絶世の美少女は求愛される
 私は太陽 日(たいよう ひ)かり。

 私のそばにはいつも、
 リスのぬいぐるみの姿をした妖精のアルディーリャがいた。
 名前が長いため、日かりは普段から「アル」と呼んでいる。

 ある日、私はペングウィーノというペンギンのぬいぐるみの姿をした妖精を訪ねることにした。

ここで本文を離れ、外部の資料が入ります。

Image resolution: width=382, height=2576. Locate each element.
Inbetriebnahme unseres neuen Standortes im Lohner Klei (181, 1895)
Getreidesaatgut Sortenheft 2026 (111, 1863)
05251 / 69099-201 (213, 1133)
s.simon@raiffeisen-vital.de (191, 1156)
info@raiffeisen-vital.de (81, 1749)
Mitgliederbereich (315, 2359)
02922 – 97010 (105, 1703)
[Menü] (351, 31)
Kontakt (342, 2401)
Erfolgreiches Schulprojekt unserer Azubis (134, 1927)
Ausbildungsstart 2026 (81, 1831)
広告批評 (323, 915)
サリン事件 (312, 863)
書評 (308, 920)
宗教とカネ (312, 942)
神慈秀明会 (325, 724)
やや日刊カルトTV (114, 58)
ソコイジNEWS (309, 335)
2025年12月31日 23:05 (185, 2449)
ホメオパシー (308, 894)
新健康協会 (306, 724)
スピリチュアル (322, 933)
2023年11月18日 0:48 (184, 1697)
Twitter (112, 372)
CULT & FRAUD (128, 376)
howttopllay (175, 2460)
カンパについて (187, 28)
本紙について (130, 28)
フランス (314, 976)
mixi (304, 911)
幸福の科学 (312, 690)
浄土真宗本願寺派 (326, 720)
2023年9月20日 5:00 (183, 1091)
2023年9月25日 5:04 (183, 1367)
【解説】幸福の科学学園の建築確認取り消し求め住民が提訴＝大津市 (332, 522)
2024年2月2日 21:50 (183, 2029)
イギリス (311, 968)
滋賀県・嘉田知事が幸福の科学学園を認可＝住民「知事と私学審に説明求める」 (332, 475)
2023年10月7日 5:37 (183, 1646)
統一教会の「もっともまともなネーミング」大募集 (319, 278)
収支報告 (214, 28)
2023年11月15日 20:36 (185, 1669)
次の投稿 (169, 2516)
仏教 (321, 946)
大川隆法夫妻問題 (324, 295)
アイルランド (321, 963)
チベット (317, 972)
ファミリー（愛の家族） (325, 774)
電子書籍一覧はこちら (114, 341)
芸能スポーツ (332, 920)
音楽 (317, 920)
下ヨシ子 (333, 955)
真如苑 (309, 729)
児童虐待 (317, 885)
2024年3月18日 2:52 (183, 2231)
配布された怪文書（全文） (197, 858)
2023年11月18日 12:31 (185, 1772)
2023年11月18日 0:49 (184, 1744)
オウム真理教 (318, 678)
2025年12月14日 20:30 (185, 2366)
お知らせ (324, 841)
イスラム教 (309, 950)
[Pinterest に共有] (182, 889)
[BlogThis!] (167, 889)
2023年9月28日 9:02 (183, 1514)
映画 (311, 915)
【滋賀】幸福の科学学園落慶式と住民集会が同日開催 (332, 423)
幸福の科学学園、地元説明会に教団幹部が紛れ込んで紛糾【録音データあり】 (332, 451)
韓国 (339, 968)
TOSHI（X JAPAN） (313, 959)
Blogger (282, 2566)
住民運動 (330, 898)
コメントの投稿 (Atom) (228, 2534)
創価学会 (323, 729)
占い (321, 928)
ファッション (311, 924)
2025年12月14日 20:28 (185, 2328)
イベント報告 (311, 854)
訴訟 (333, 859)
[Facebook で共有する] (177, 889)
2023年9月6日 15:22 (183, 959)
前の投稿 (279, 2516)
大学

 しかし、アルディーリャとペングウィーノは昔から犬猿の仲だ。
 どうしてなのかわからないけど、
 すでにそうだった。

 本当は彼が嫌がることをするべきじゃないのだけども、
 私はどうしても用事があって、
 しぶしぶ彼のもとを訪れることになった。
 
「なんであいつに会いに行くんだよ」

 そう言われても、仕方がない。
 だけど、私はどうしても気になることがあるし、
 彼の一部を知ってしまったから。

「ごめんね、アル。
すぐに用事を終わらすから」

 私は気を取り直し、
 目の前にいるペングウィーノに尋ねる。

「君は、本当は何者なの? 平行世界を自由に行き来きしてるんじゃないの?」

「この情報を、どこで知った?」

「さ、どこででしょうね」

 だが、ペングウィーノは薄く笑うだけで、
 質問には答えなかった。

「秘密ってことにしておこう」

 さらに私は続けて尋ねる。

「それと、どうしてせりおのことを恋愛感情として好きなの? 二人の間に何があったの?」

 しかし、
 その質問にもペングウィーノは笑って話をはぐらかすだけだった。

「その話も、今はまだ話せないな」

 結局、私が知りたかった真実を聞き出すことはできなかった。

 数日後、
 私は名門の私立白薔薇学園中等部へ入学し、
 新たな学園生活を迎えるのだった。